Modest business tax relief should not factor into governor's veto
Growth in profits and enterprise value will shrink or eliminate the gap entirely
New Hampshire's House and Senate are poised to pass a new, two-year $11.35 billion state budget. It funds many initiatives important to businesses, like our community colleges and university system, which are working to graduate STEM-educated/workplace ready young people; workforce training; energy efficiency programs; roads and bridges; travel and tourism promotion; social services; and many other programs and functions of government. Included in the budget are two modest, but important provisions that provide much-needed relief for New Hampshire businesses.
The provisions to which I refer are reductions to New Hampshire's business taxes, the business profits tax (BPT, which is the state's corporate income tax) and the business enterprise tax (BET, which is primarily a payroll tax). Taken together, these two revenue sources are by far the largest source of operating funds for the state, more than $1.1 billion, according to official House and Senate revenue estimates. That's right. Over the next two years, employers like me will pay the state of New Hampshire more than a billion dollars in tax revenue.
If New Hampshire's business tax rates were in line with other states around the country, this probably wouldn't be such a big issue. However, the fact is, New Hampshire's business tax rates are not competitive with other states. According to non-partisan organizations like the Tax Foundation, New Hampshire's BPT rate of 8.5 percent is among the highest corporate income tax rates in the country. To make matters worse, there is no other tax in the country like the BET. At a rate of .75 percent of payroll, it is unique to New Hampshire.
Leaders in the New Hampshire House and Senate have recognized that these high business tax rates are a drag on our economy and put employers here at a competitive disadvantage, relative to businesses located in other states with lower tax rates. With high electricity costs (the highest in the contiguous U.S.), high healthcare and workers' compensation insurance costs, and high labor costs, New Hampshire is already a difficult environment for employers to maintain and grow a successful business. Our high business tax rates, on top of these other high costs, are making New Hampshire a less-than-desired place for business growth or relocation from other areas.

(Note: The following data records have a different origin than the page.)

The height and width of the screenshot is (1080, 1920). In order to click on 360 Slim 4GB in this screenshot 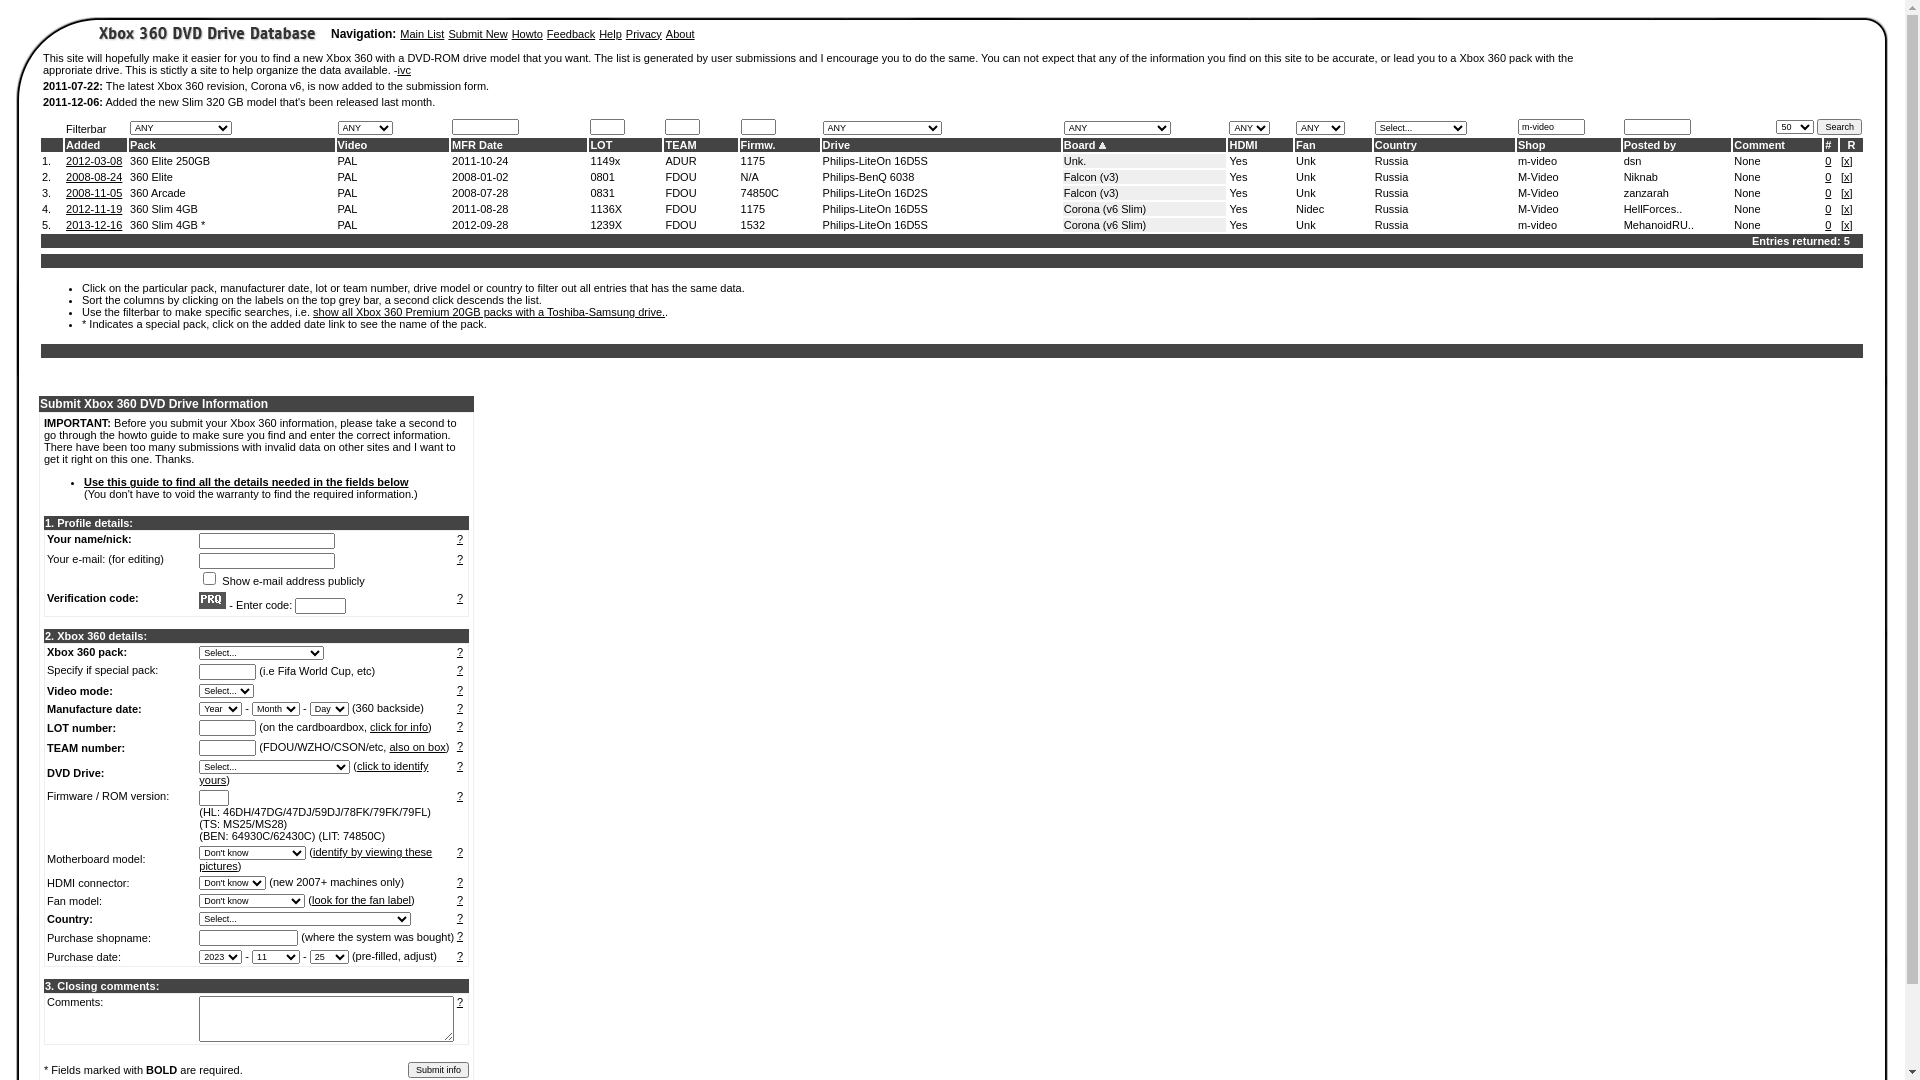, I will do `click(164, 209)`.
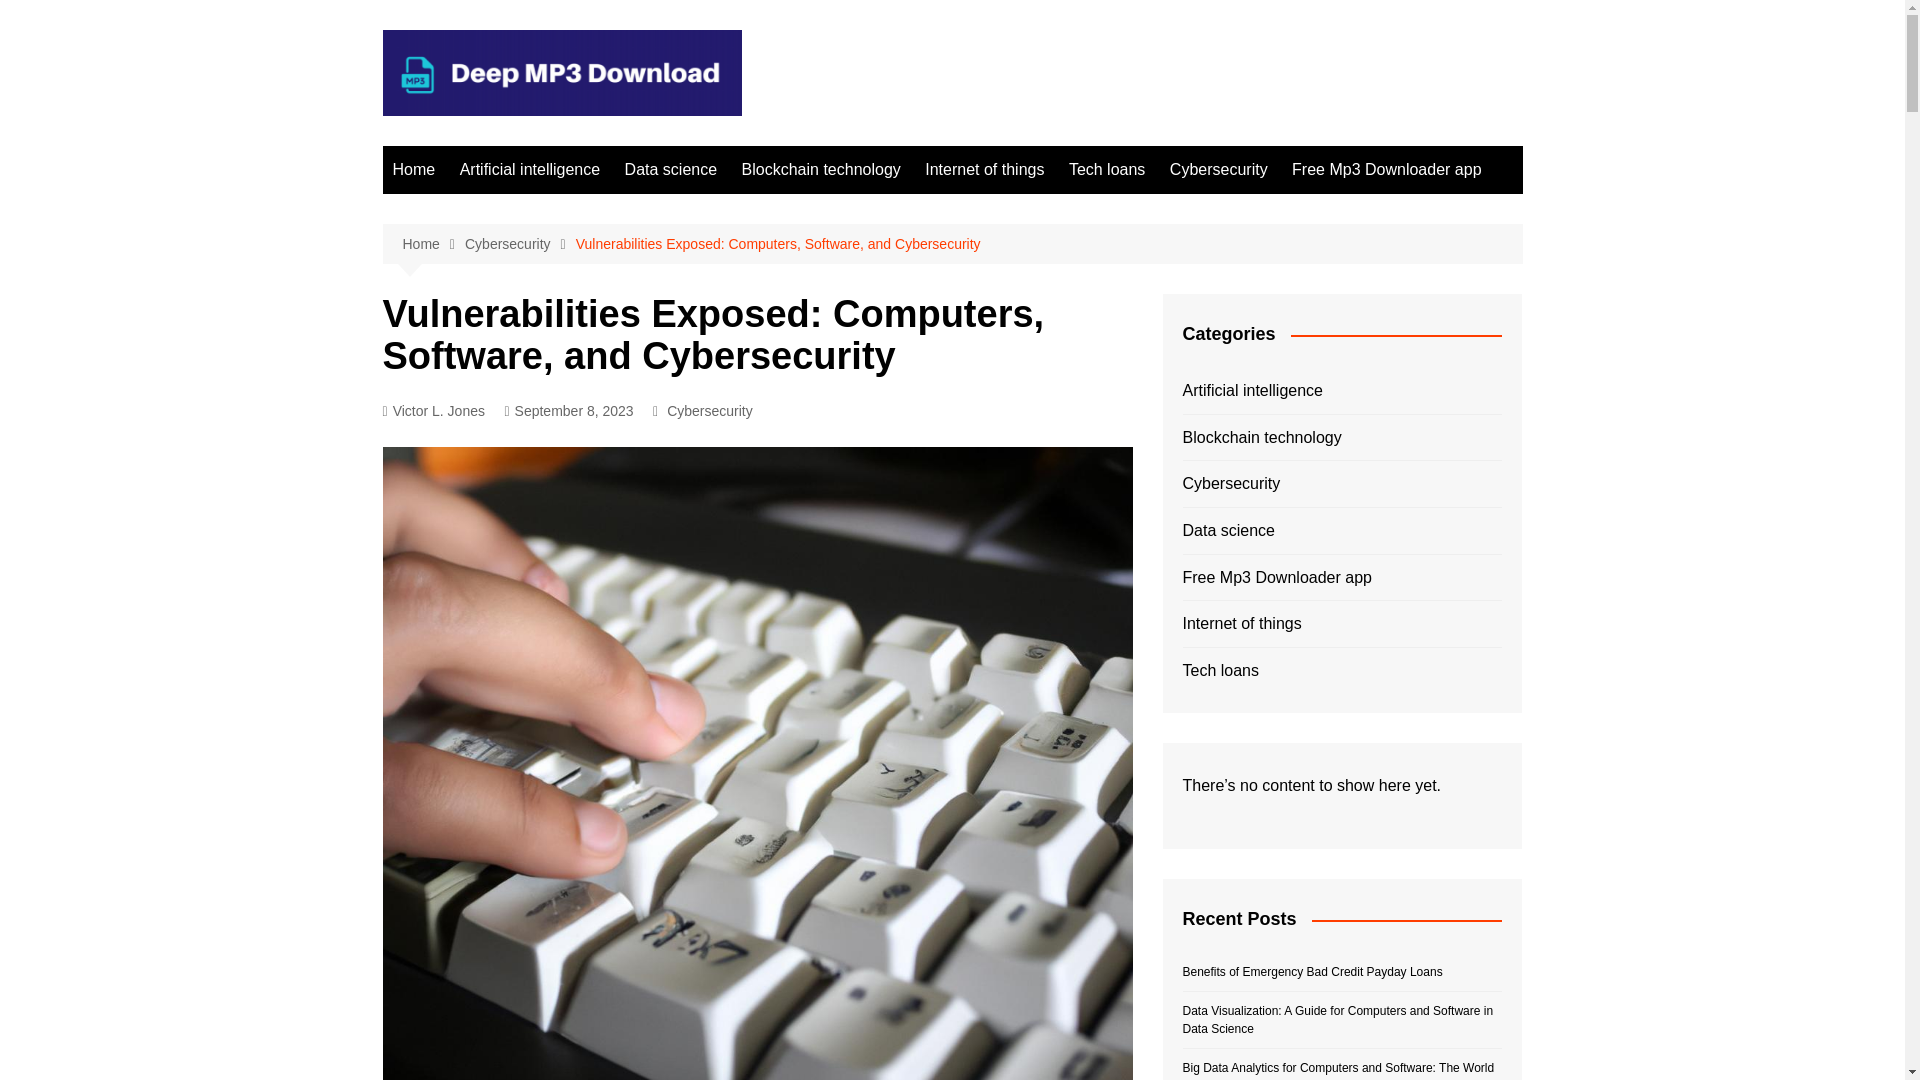  What do you see at coordinates (432, 244) in the screenshot?
I see `Home` at bounding box center [432, 244].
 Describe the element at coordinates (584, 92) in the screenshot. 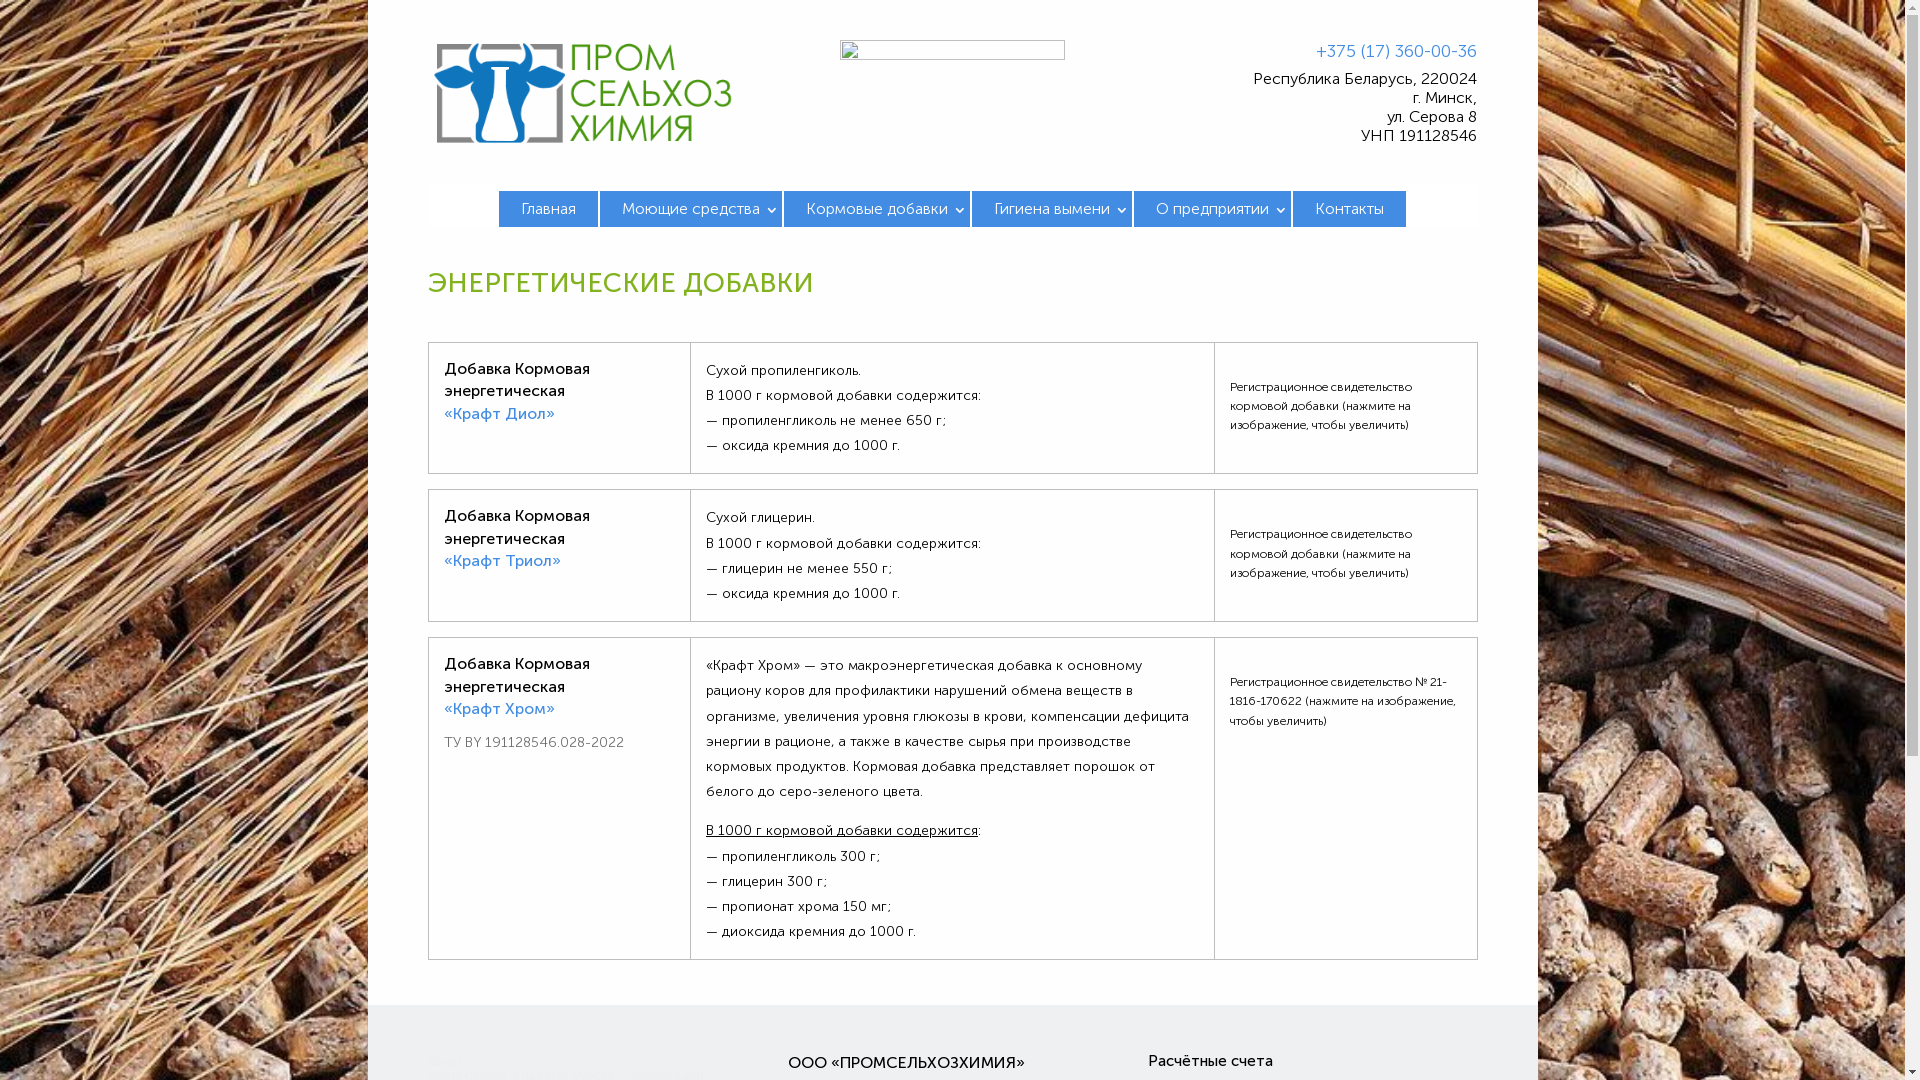

I see `logo3srcsetlarge_srcset-large` at that location.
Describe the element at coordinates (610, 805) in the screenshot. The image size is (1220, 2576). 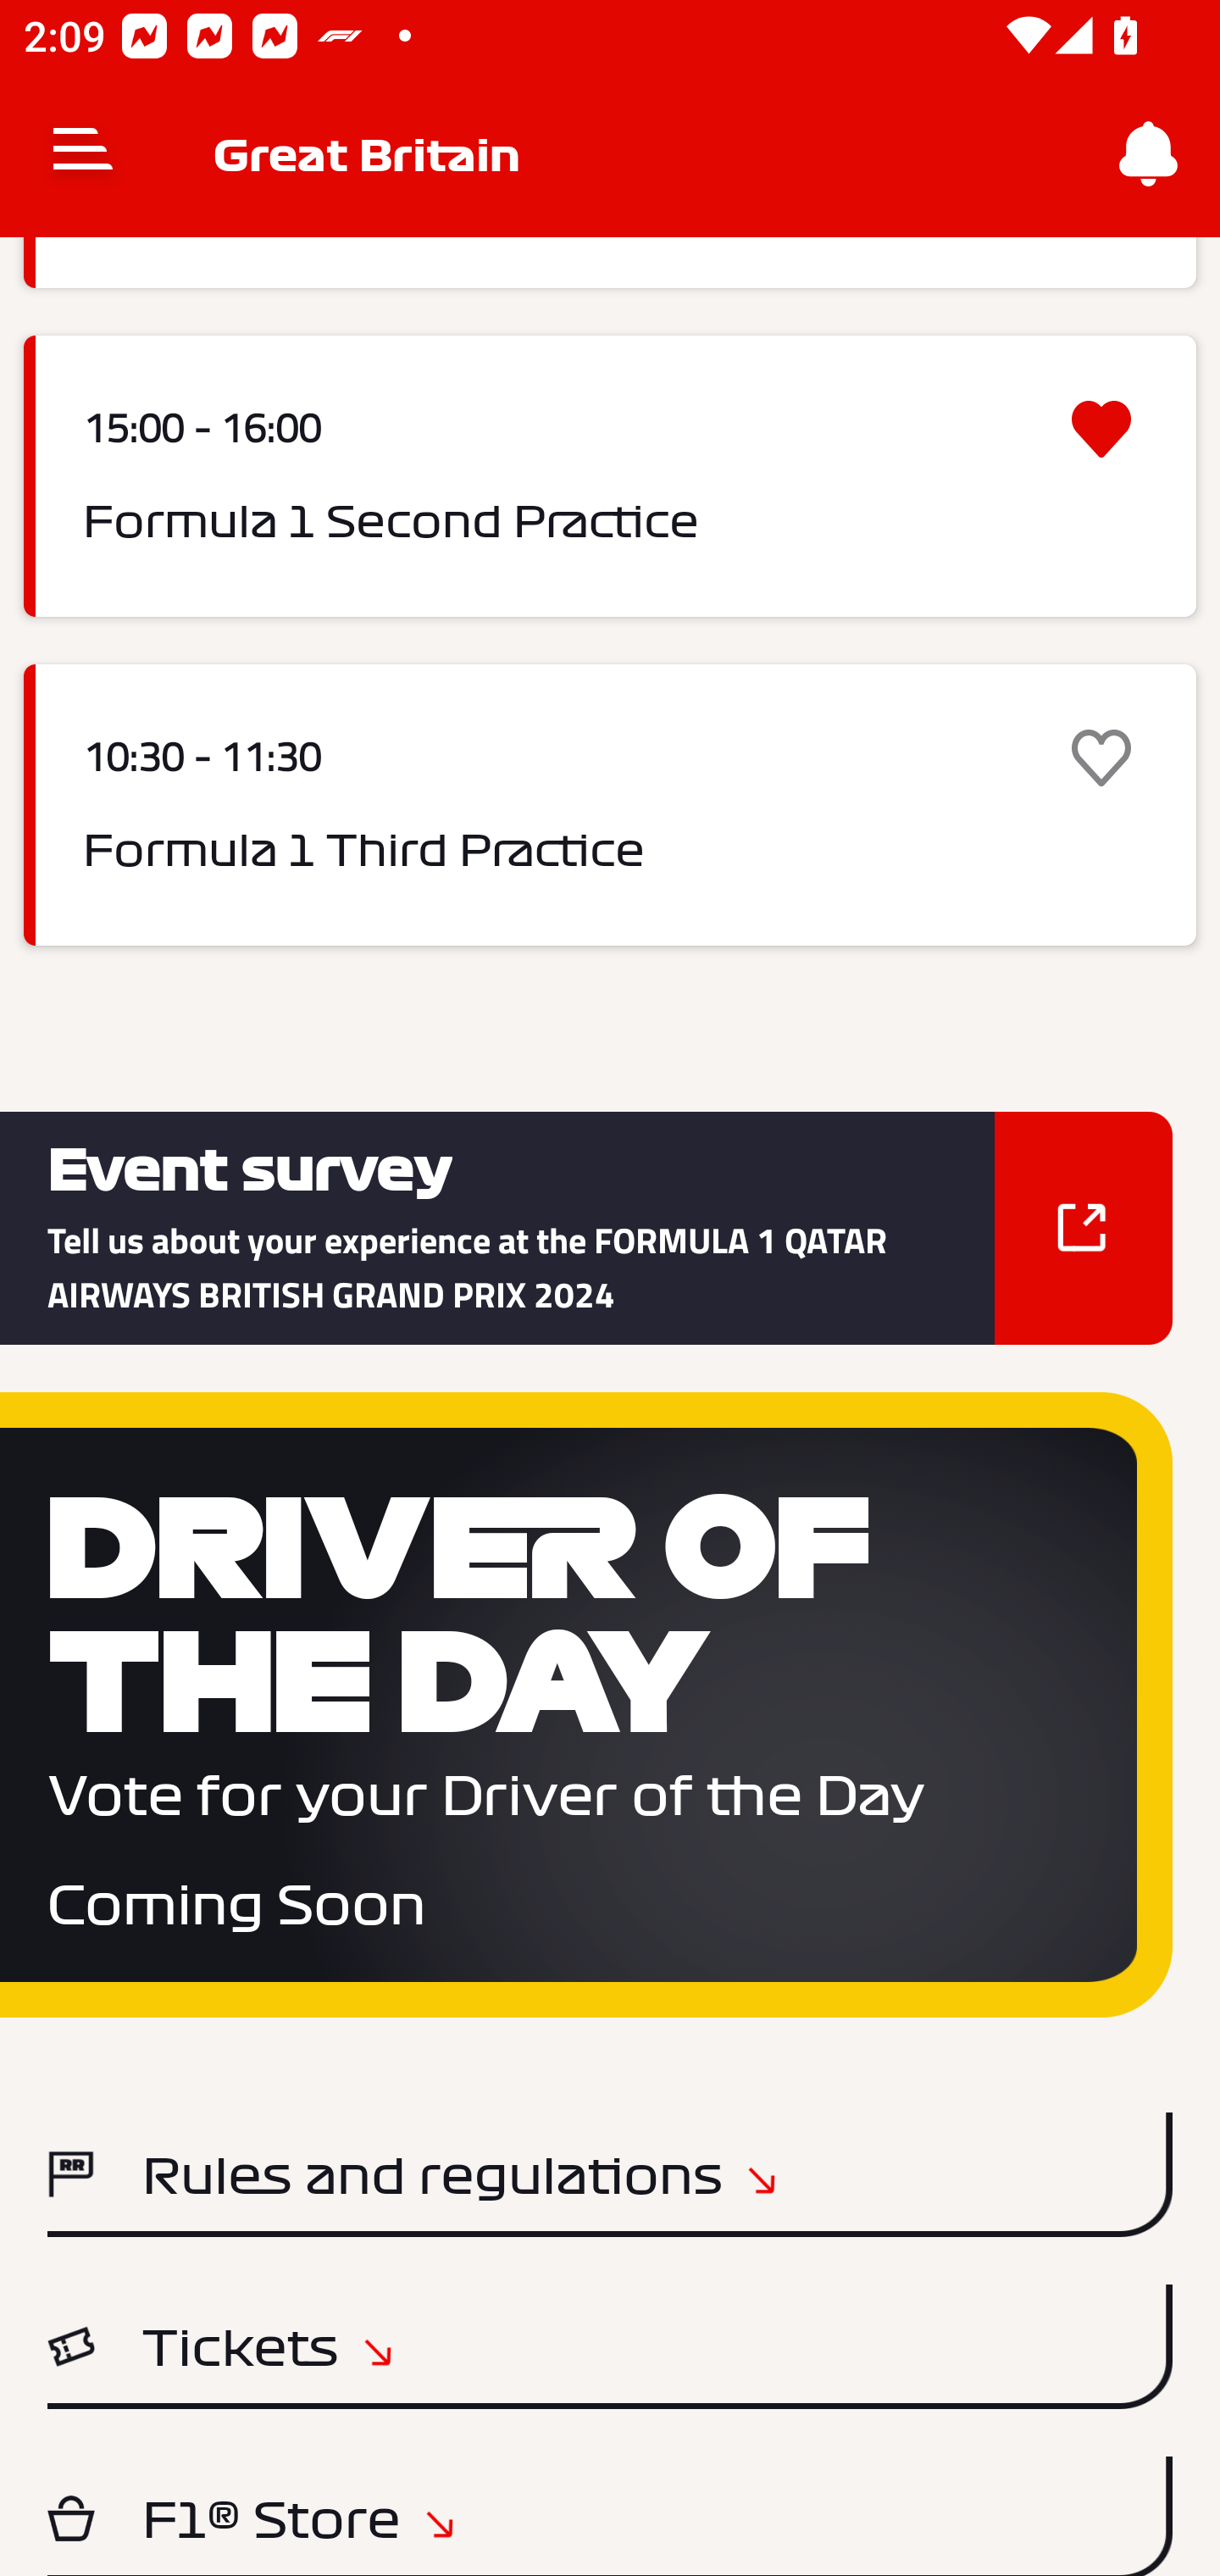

The plan legislative budget writers came up with to lower business taxes is very modest: a decrease in the BPT from 8.5 percent to 7.9 percent and a decrease in the BET from .75 percent to .675 percent, phased in over a three-year period beginning in 2016.
This measured, phased-in approach is deliberate. Like everyone else, businesses benefit from state-funded programs. Good roads and bridges, an educated and healthy workforce, and a clean, safe environment are important to everyone. Making drastic and severe cuts could affect all of these important state priorities and more. No responsible business leader wants to see that happen. The reality is, New Hampshire's own Department of Revenue estimates that lowering these onerous business taxes will reduce state revenues by $23.2 million over the next two fiscal years. In an $11.35 billion budget (with more than $1.1 billion coming directly from business taxes), these modest reductions in business tax rates and correspondingly modest projected tax impact on state revenues is simply "a drop in the bucket."
That's why many business leaders were surprised to hear Gov. Maggie Hassan call these modest tax reductions "unpaid-for tax cuts to big corporations, mostly headquartered out-of-state, that will create a more than $90 million hole in the budget and put corporate special interest ahead of New Hampshire's families…" The modest reductions in the BET will primarily benefit small businesses, like mine, throughout the state. Reductions in the BPT will benefit companies that provide tens of thousands of well-paying, important jobs regardless of their headquarter's location (BAE Systems, Fidelity Investments, Liberty Mutual Insurance, Velcro, Lindt & Sprungli, Hypertherm, Sig Sauer, Highliner Foods and many others). And the budget "hole" in the next budget is not $90 million as the governor states, but $23.2 million. Interestingly, the governor’s gap assumes no growth in profits or enterprise value. This is not realistic. Growth in profits and enterprise value will shrink or eliminate the gap entirely.
No state budget will ever meet everyone's expectations, including the governor's. However, the modest tax reductions included in this budget should not factor into the governor's "veto-or-not-to-veto" decision. Tax relief to New Hampshire employers, small and large, is long overdue.
Val Zanchuk is president of Graphicast, a precision metal parts maker located in Jaffrey. He is chair-elect of the board of directors of the Business and Industry Association, New Hampshire's statewide chamber of commerce and leading business advocate.